> Task statement
Please copy, word for word, the line that contains "Screen dimensions: 321x145" and every line after it through the end of the records, and nothing more.

*** Opening of Exercise data ***

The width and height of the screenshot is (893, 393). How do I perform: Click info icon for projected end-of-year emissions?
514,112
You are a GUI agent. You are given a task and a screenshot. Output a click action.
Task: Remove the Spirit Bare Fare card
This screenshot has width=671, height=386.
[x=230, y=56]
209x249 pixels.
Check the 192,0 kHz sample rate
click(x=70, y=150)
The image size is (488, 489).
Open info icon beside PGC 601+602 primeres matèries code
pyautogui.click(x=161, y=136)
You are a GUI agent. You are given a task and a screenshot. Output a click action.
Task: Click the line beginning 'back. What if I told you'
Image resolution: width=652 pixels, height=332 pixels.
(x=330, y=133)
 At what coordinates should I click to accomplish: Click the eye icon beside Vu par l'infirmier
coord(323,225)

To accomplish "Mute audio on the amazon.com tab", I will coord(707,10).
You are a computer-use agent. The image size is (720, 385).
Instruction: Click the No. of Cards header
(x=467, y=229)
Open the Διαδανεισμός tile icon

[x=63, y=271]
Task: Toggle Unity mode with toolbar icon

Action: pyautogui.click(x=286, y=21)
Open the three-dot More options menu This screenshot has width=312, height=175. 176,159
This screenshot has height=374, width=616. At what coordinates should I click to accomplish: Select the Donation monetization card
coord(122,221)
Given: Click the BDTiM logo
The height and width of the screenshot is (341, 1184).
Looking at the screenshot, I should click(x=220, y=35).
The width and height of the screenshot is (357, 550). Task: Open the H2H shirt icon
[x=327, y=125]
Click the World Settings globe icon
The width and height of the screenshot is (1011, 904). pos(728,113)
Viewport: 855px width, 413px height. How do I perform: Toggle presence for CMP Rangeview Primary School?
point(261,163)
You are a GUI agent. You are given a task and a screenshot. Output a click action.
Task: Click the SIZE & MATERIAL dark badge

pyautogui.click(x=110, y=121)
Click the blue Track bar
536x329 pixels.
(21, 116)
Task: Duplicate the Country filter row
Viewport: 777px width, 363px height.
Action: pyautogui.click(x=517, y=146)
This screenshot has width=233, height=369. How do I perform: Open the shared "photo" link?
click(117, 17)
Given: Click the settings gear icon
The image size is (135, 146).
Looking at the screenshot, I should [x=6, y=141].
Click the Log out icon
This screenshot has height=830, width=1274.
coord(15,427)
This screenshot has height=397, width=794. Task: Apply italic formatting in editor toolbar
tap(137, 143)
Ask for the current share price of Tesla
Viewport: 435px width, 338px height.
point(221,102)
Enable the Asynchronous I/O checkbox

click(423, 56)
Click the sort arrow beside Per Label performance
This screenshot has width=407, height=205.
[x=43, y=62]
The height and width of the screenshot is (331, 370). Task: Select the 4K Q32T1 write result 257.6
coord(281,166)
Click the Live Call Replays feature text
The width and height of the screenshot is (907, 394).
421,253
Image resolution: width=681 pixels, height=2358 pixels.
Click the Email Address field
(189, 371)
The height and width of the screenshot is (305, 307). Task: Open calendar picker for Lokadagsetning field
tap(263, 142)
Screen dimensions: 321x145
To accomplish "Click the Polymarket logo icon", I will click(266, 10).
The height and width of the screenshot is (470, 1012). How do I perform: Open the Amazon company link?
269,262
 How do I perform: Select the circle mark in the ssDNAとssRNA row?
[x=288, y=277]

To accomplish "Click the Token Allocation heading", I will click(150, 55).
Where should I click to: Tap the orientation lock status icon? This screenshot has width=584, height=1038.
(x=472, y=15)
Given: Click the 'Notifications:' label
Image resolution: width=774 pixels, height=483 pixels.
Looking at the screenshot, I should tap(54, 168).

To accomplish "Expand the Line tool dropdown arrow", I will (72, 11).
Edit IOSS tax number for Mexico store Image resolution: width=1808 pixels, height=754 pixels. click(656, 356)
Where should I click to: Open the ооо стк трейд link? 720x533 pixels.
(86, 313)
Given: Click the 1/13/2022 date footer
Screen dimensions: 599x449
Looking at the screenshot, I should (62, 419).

*** Close of Exercise data ***

> Your solution
Screen dimensions: 321x145
To accomplish "Click the Polymarket logo icon", I will click(266, 10).
The height and width of the screenshot is (470, 1012). How do I perform: Open the Amazon company link?
269,262
 How do I perform: Select the circle mark in the ssDNAとssRNA row?
[x=288, y=277]

To accomplish "Click the Token Allocation heading", I will click(150, 55).
Where should I click to: Tap the orientation lock status icon? This screenshot has width=584, height=1038.
(x=472, y=15)
Given: Click the 'Notifications:' label
Image resolution: width=774 pixels, height=483 pixels.
Looking at the screenshot, I should tap(54, 168).

To accomplish "Expand the Line tool dropdown arrow", I will (72, 11).
Edit IOSS tax number for Mexico store Image resolution: width=1808 pixels, height=754 pixels. click(656, 356)
Where should I click to: Open the ооо стк трейд link? 720x533 pixels.
(86, 313)
Given: Click the 1/13/2022 date footer
Screen dimensions: 599x449
Looking at the screenshot, I should (62, 419).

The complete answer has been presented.